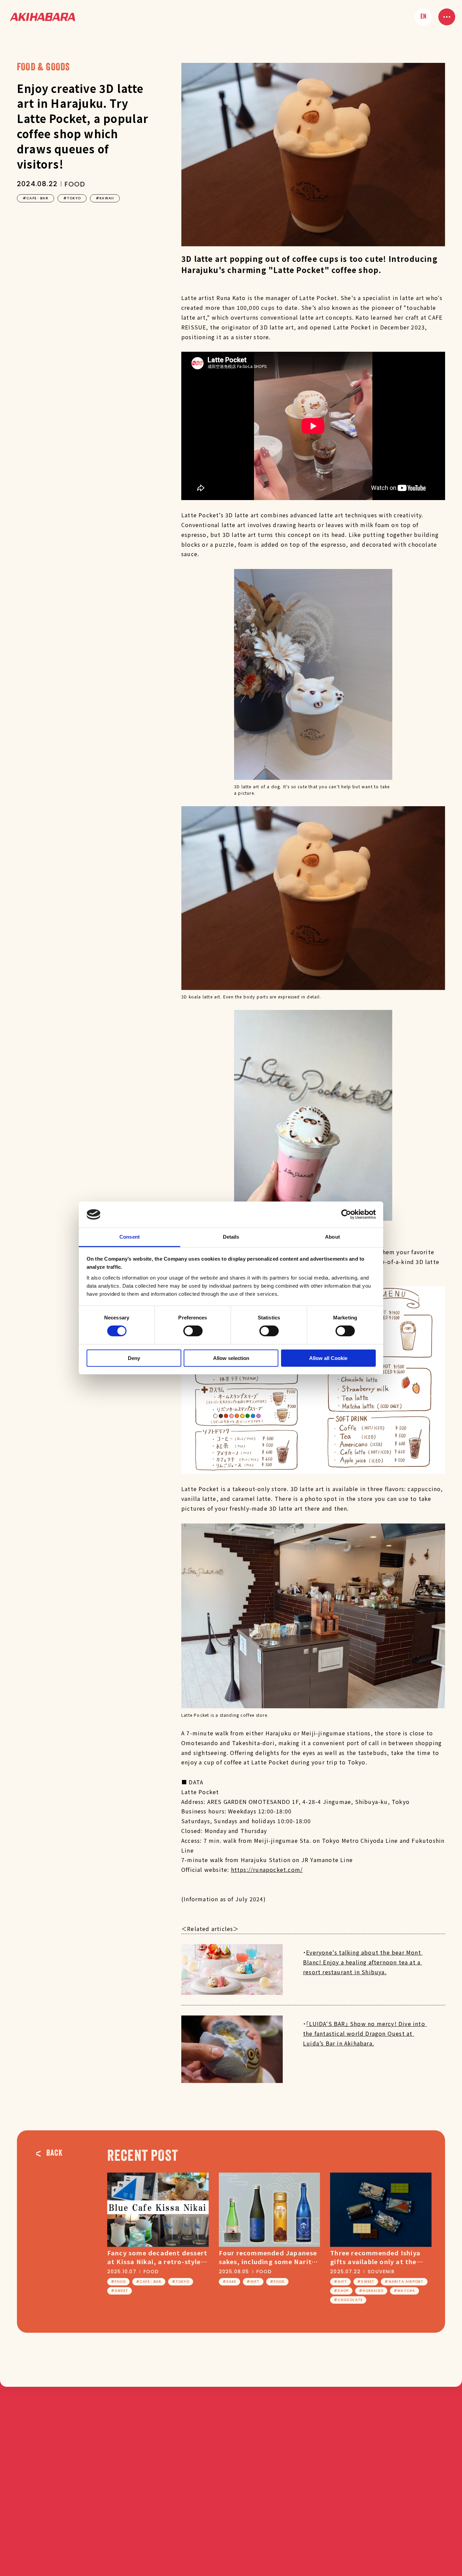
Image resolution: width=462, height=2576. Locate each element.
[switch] (193, 1331)
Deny (134, 1358)
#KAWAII (105, 198)
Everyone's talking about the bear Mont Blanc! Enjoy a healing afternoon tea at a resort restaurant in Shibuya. (363, 1962)
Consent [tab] (129, 1237)
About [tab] (332, 1237)
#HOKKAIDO (371, 2290)
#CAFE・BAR (35, 198)
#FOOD (118, 2281)
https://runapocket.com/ (267, 1869)
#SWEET (119, 2290)
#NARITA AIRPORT (404, 2281)
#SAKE (229, 2281)
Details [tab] (231, 1237)
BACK (54, 2153)
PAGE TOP (440, 2423)
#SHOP (341, 2290)
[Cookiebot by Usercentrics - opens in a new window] (346, 1214)
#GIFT (253, 2281)
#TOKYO (72, 198)
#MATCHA (404, 2290)
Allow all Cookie (328, 1358)
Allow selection (231, 1358)
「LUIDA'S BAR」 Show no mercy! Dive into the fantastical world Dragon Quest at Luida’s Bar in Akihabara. (365, 2033)
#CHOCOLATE (348, 2299)
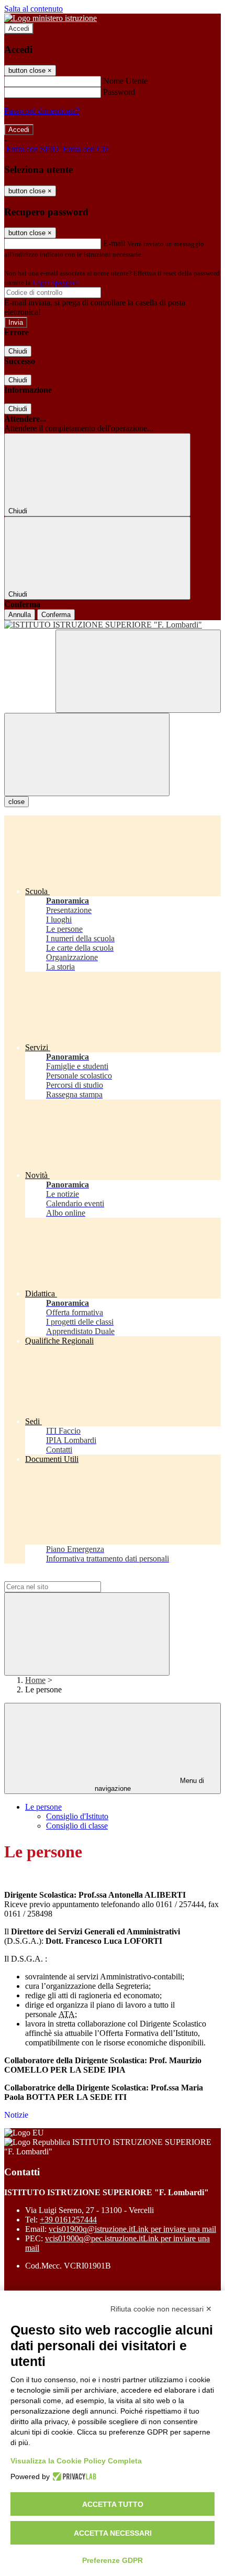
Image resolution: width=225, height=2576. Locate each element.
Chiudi (17, 351)
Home (35, 1680)
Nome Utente (125, 80)
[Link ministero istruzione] (50, 18)
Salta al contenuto (33, 8)
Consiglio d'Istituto (77, 1816)
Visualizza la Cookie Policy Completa (76, 2461)
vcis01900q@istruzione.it (132, 2229)
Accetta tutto (112, 2504)
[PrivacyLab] (73, 2476)
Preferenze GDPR (112, 2560)
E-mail (114, 243)
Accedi (18, 28)
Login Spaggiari (55, 283)
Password (119, 91)
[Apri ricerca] (138, 671)
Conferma (56, 615)
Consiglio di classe (77, 1825)
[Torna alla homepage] (112, 625)
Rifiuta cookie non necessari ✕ (161, 2309)
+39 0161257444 (68, 2219)
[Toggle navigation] (87, 754)
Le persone (43, 1806)
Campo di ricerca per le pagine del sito (67, 1576)
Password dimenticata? (42, 110)
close (16, 802)
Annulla (19, 615)
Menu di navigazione (150, 1784)
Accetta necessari (113, 2533)
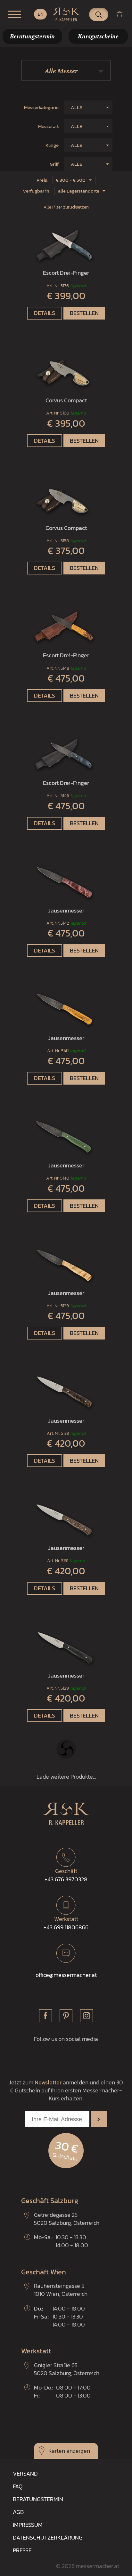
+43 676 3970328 (66, 1875)
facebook (45, 2015)
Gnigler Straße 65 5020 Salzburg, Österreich (66, 2369)
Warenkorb (122, 14)
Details (44, 313)
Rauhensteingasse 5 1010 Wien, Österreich (60, 2289)
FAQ (17, 2486)
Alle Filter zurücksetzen (66, 206)
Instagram (86, 2015)
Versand (25, 2473)
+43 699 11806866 (66, 1923)
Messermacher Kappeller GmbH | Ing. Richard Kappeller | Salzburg (66, 14)
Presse (22, 2550)
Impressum (28, 2524)
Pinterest (66, 2015)
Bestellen (84, 313)
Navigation (14, 14)
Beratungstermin (38, 2499)
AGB (18, 2512)
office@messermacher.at (66, 1975)
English (40, 14)
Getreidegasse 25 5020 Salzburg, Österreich (66, 2218)
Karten (56, 2450)
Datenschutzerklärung (48, 2537)
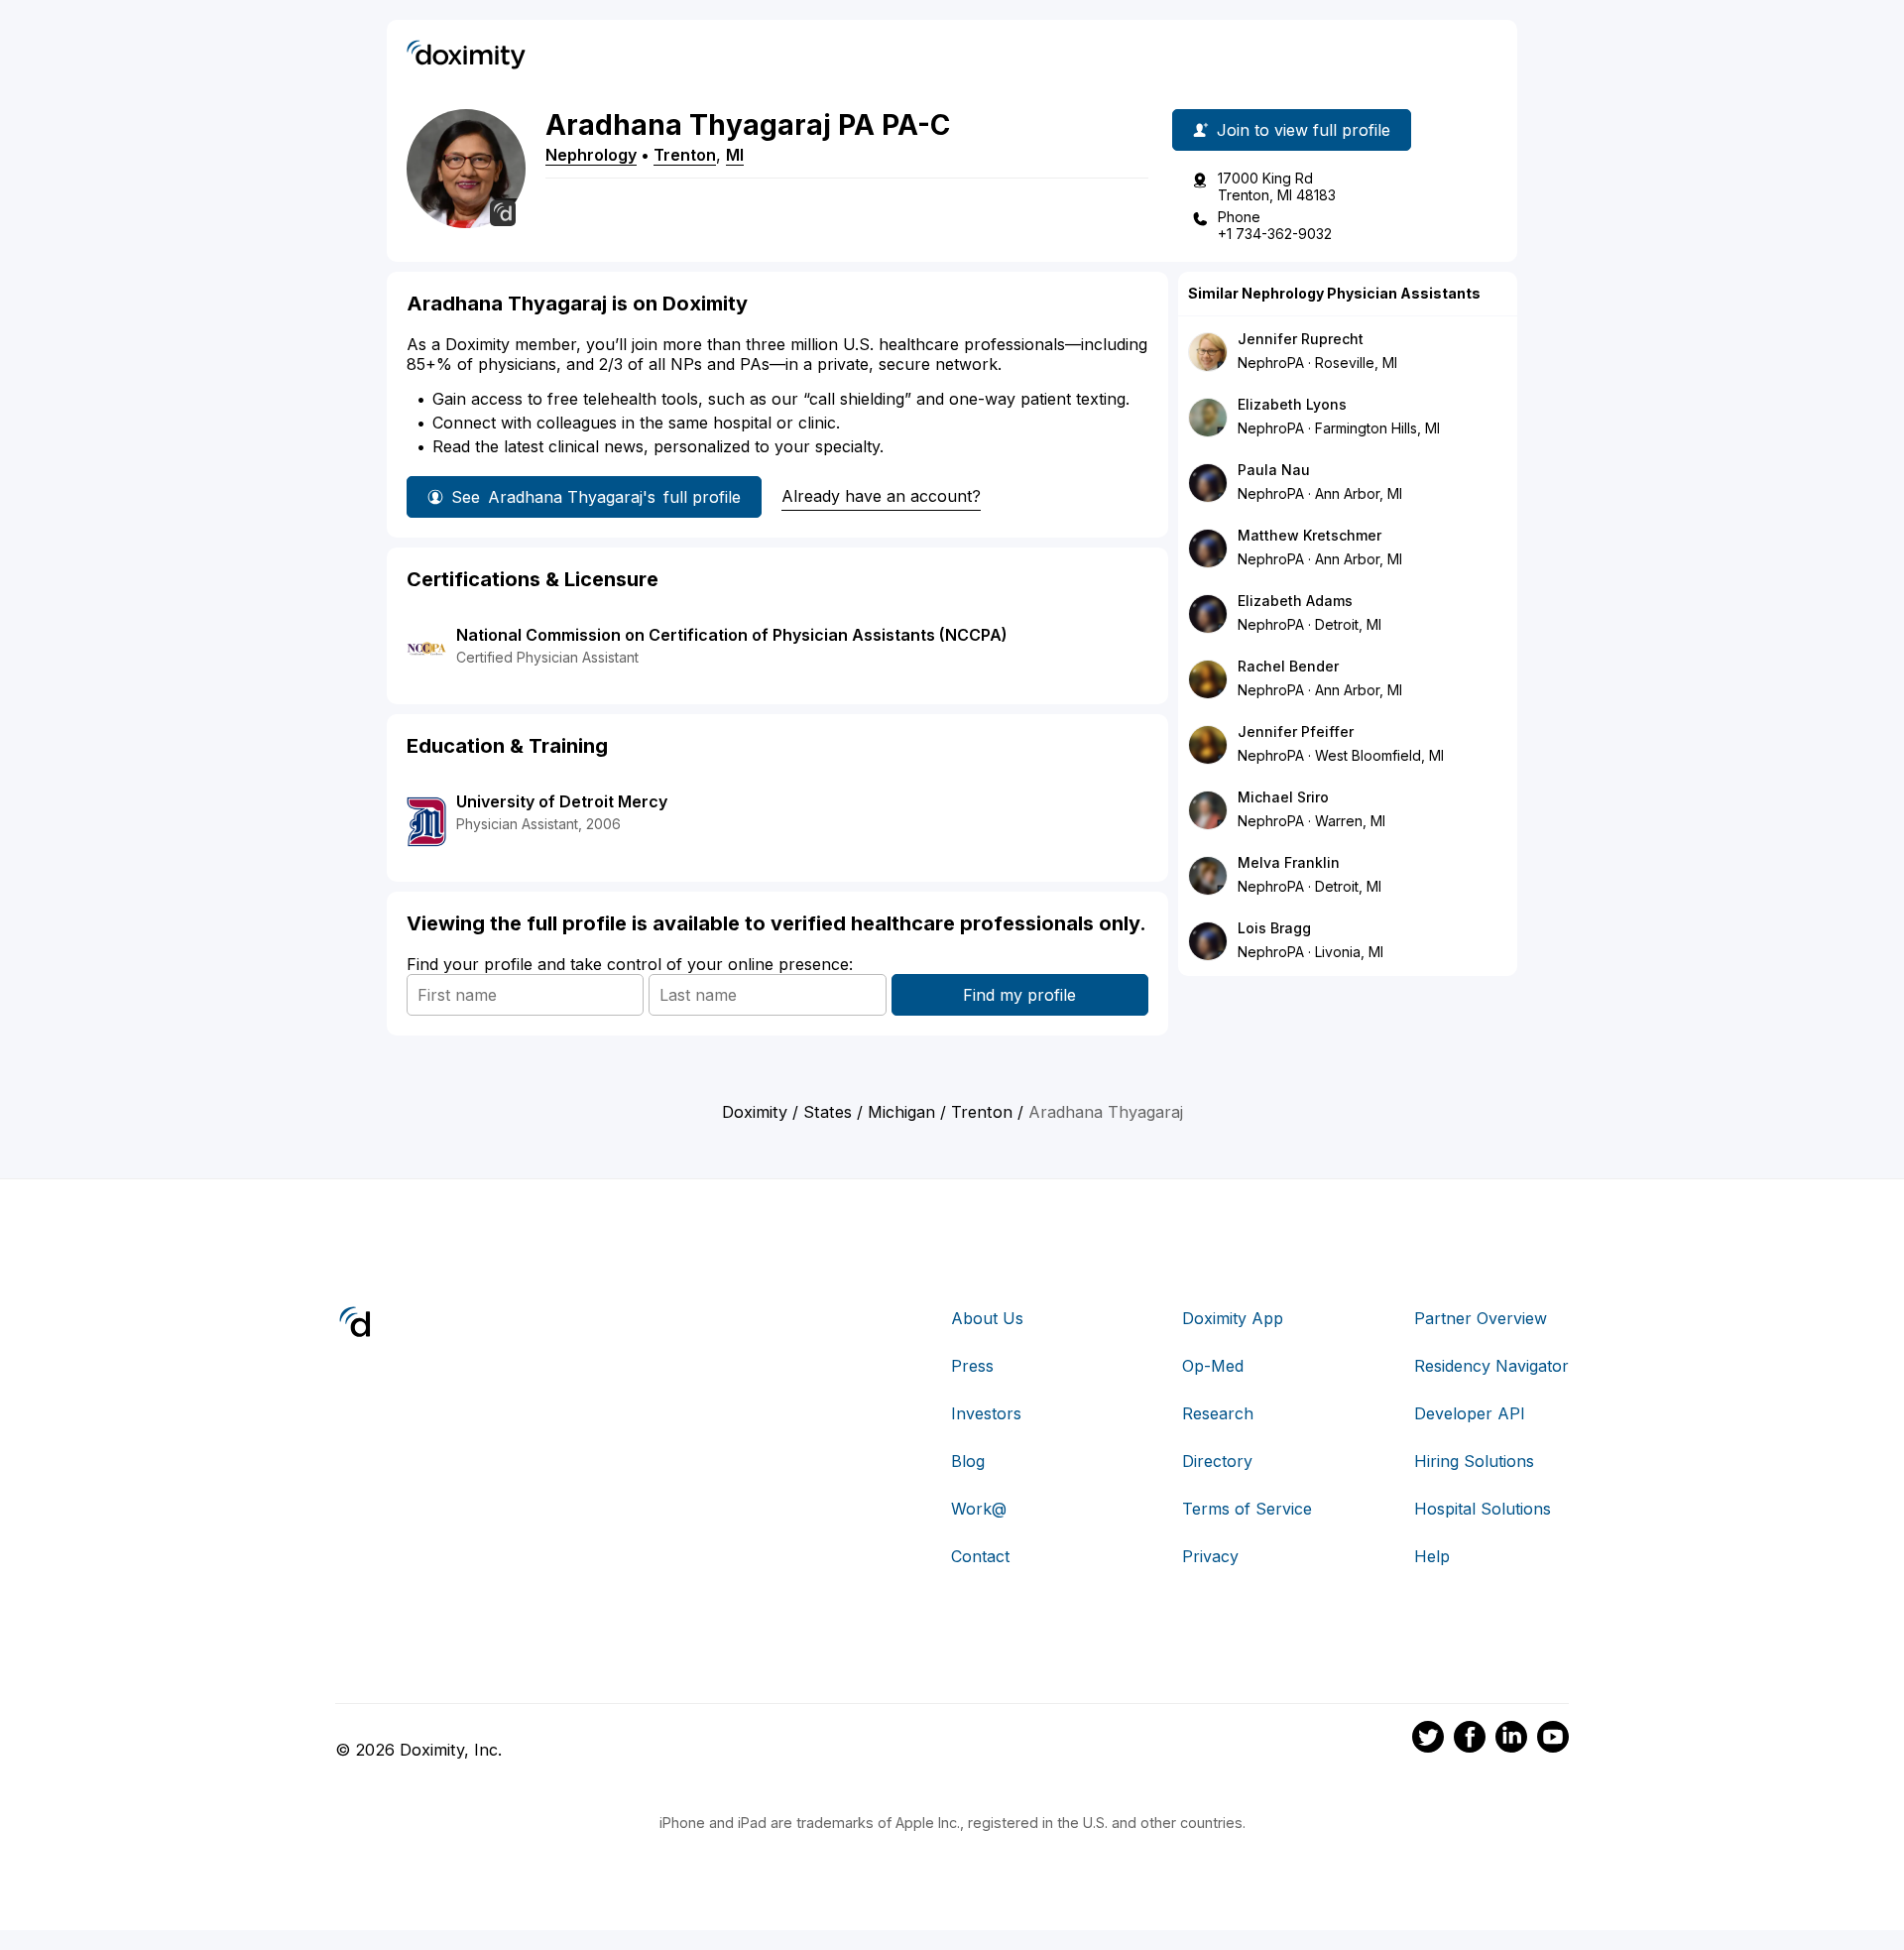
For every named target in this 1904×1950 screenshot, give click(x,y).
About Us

Work instruction:
A line counts if it includes the string "each". State how many such lines the entries have, with no other text.

Task solution:
2